Growth of wild-type and mutant R800 strains in the absence or presence of various concentrations of daptomycin. The daptomycin concentrations are indicated on top of the graphs. Cultures were performed in microplates, in the presence of 50 µg/mL of CaCl₂. Data shown here are the average of technical duplicates. These experiments were confirmed with biological replicates shown in Table 1.

Fig 4

Visualization of BceA-GFP fluorescence on the gel. The culture of the R800 bceA-gfp strain was performed until OD_600nm = 0.3. Bacteria were incubated for 30 min in the presence of different concentrations of daptomycin (in the presence of CaCl₂). Incubation in the presence of bacitracin (4 µg/mL) or the presence of actagardin (8 µg/mL) was used as positive control. Once treated, the bacterial pellets were loaded onto a 15% SDS-PAGE gel. In-gel fluorescence of BceA-GFP was scanned with a typhoon imager.

Fig 5

Analysis of BceAB-GFP expression in S. pneumoniae upon daptomycin treatment. These experiments were conducted in the R800 bceAB-gfp strains.
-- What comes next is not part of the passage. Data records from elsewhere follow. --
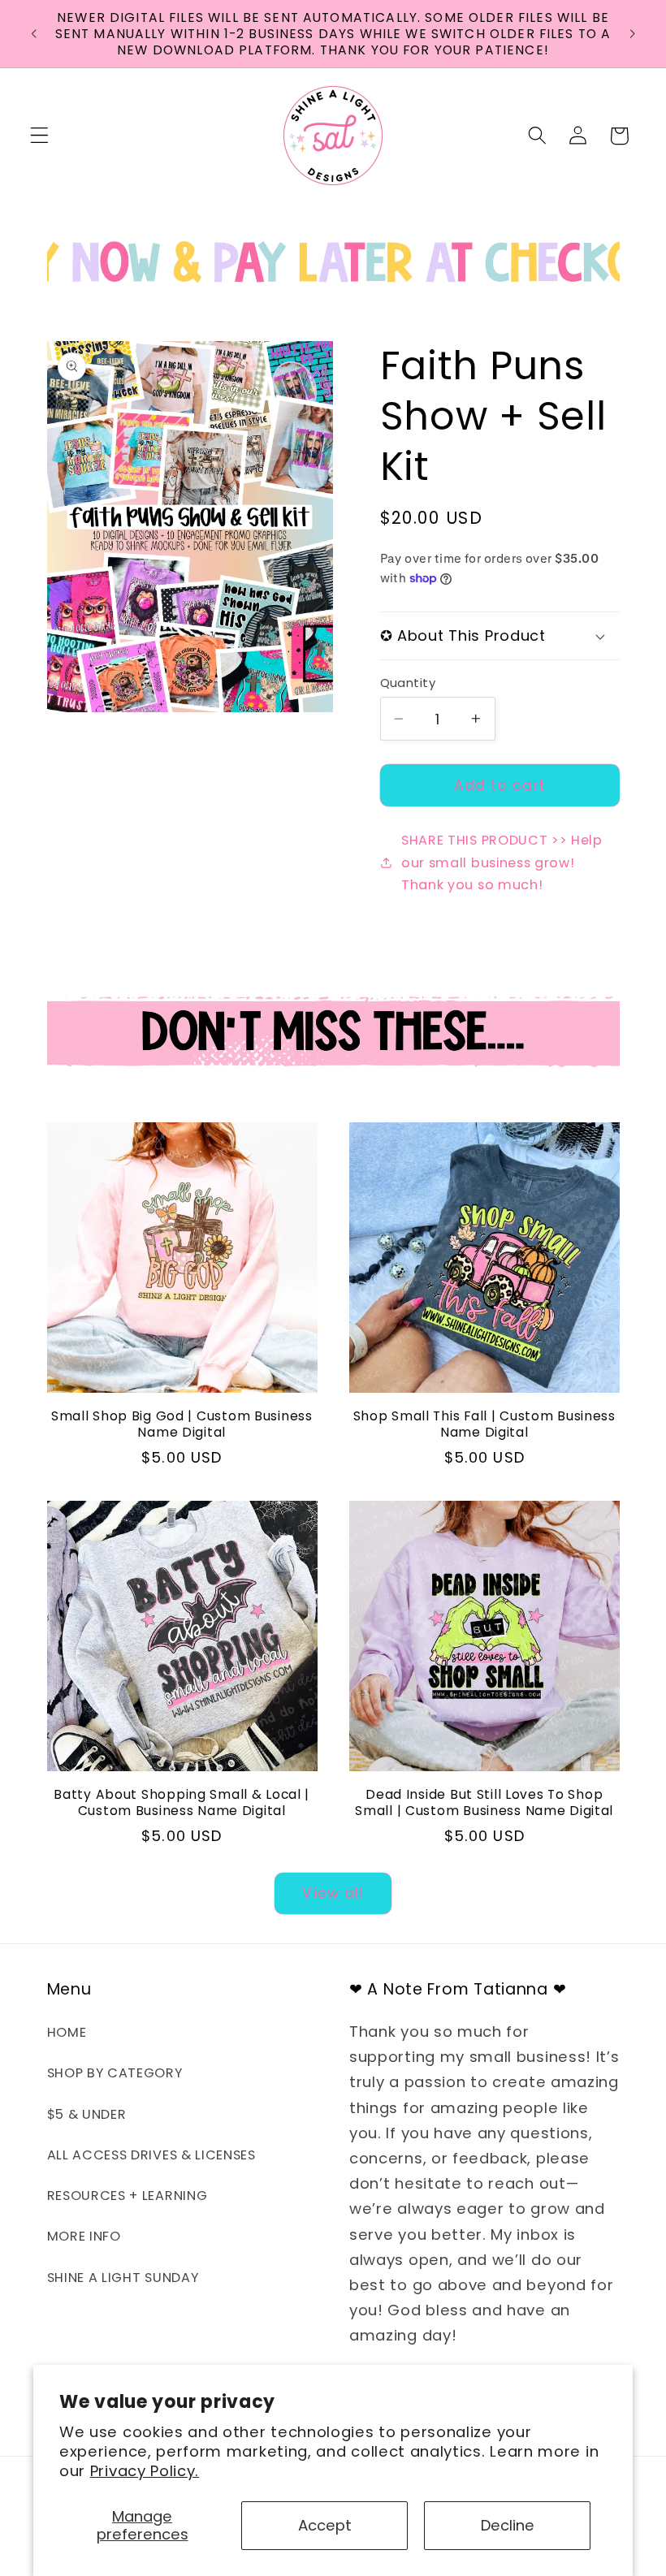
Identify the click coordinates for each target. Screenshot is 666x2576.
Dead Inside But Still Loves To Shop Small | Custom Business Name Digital (484, 1803)
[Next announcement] (632, 34)
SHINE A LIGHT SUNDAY (123, 2277)
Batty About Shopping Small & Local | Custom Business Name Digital (181, 1803)
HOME (67, 2032)
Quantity (408, 682)
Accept (325, 2525)
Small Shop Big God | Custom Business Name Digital (182, 1424)
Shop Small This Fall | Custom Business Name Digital (484, 1424)
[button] (39, 136)
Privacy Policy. (144, 2471)
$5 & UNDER (87, 2114)
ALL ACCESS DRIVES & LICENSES (151, 2155)
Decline (507, 2525)
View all (332, 1893)
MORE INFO (84, 2236)
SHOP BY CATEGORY (115, 2073)
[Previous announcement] (34, 34)
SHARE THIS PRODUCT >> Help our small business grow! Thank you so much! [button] (502, 862)
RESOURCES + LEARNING (127, 2195)
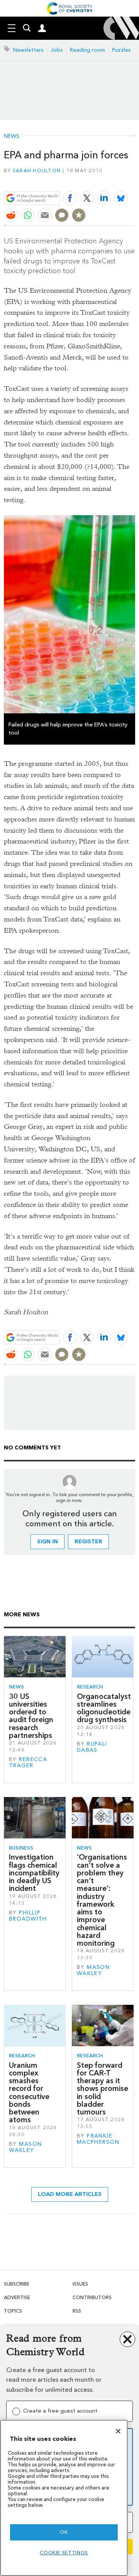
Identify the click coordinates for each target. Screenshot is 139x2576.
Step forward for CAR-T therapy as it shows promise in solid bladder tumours (102, 2089)
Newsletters (28, 50)
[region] (64, 2498)
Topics (13, 2311)
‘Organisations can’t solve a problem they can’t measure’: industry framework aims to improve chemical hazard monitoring (102, 1900)
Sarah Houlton (37, 170)
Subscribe (16, 2284)
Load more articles (70, 2194)
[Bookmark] (79, 215)
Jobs (57, 50)
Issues (80, 2284)
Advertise (17, 2297)
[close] (134, 180)
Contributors (92, 2297)
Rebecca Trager (28, 1762)
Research (90, 1687)
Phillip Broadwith (28, 1915)
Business (21, 1848)
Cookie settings (64, 2553)
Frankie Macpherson (98, 2139)
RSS (77, 2311)
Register (88, 1541)
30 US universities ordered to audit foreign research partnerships (31, 1716)
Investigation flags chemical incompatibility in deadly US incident (34, 1873)
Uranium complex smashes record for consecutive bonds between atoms (29, 2093)
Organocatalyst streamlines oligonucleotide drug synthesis (104, 1708)
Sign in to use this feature (97, 180)
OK (64, 2532)
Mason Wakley (93, 1970)
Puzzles (121, 50)
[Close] (118, 2431)
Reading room (87, 50)
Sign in (47, 1541)
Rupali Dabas (92, 1747)
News (11, 136)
Bacitracin (1 µg/mL) and actagardin (8 µg/mL) are used here as positive controls. Three daptomycin concentrations were tested: 2 µg/mL, 4 µg/mL, and 8 µg/mL. (A) Fluorescence microscopy of S. pneumoniae cells analyzing the drug-dependent expression of BceAB-GFP. Phase contrast (left panel), GFP fluorescent signal (middle panel), and overlays between phase contrast and GFP images (right panel) are shown. Enlargement is shown on the upper right corners of each panel. Scale bar, 1 µm. (B) Violin plots showing the distribution of cellular fluorescence mean intensities in individual cells corresponding to panel A. The boxes in the violin plots indicate the 25th to the 75th percentiles and the whiskers indicate the minimum and maximum value. The mean and the median are indicated with a dot and a line in the box, respectively. Significance was determined using Kruskal–Wallis and Dunn’s multiple comparison tests. A total of 11,185 cells were analyzed: actagardin n = 2,153; bacitracin n = 2,024; no drug n = 2,023; daptomycin 2 µg/mL n = 2,013, 4 µg/mL n = 1,673, 8 µg/mL n = 1,299.

Fig 6

ATPase activities of the BceAB transporter reconstituted in proteoliposomes. Data are the average of three replicates and error bars indicate the standard deviation of the replicates. Statistical significance was calculated by Student´s t-test with Welch’s correction between the conditions indicated with brackets. Statistically significant differences are indicated with ** (P ≤ 0.01).